Ilham mengeratkan pelukannya di pinggang istrinya dan menarik wajahnya mendekat.
"Mmm, bersama. Kau dan aku akan menjadi profesor dan dokter di rumah sakit yang sama. Kau berada do bawah bimbinganku jadi aku bisa menjagamu setiap waktu"
"tunggu dulu. Apa kau melakukan ini agar kau bisa berdekatan dengan para penggemarmu?" meri menatap dengan pancaran menuduh.
"aku hanya ingin menjagamu dari mereka. Tapi sayang, karena tidak mengakui hubungan kita aku harus menghukummu"

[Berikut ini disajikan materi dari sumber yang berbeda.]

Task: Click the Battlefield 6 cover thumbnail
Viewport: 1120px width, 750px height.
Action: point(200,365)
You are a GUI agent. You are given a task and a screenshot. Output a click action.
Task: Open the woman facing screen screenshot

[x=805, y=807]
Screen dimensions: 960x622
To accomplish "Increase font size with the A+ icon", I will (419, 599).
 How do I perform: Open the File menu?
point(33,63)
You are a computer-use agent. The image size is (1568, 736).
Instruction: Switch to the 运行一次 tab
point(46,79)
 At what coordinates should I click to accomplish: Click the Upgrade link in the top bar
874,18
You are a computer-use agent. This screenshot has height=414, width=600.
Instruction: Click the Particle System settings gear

Hukuman yang di maksud ilham selama ini tidak akan jauh dari hubungan ranjang. Tapi dia sedang hamil dan tadi pagi mereka melakukannya.
Ini baru dua belas jam berlalu dan mereka tidak bisa melakukannya secepat itu.
"suamiku, aku tadi stres karena pertanyaan mereka. Kau tahukan ibu hamil tidak boleh stres. Sekarang kau malah ingin menghukumku"
"hahaha, sayang. Saat kau mengatakan suamiku, aku sudah tahu kau akan memohon dan menggodaku. Kau merasa itu akan bekerja untuk menipuku" ejek ilham menatap lembut istrinya.
"jadi, apakah ini bekerja?"
"Mmm, kau menang. Tapi, temani aku makan. Aku sangat lapar"
Ilham tidak ingin mengungkit bahwa istrinya itu menahan lapar karena menangis seharian.
Wajah putihnya berubah merah dan bengkak setiap kali ia menangis dalam waktu lama lama ia sudah tahu apa yang terjadi.
Saat pertemuan, ilham sudah makan bersama dengan investor tapi untuk membujuk istrinya agar makan maka ia mengorbankan dirinya yang mungkin akan sakit perut atau sesak akibat kekenyangan. Tapi tidak masalah selama istrinya bisa makan dan tidak kelaparan.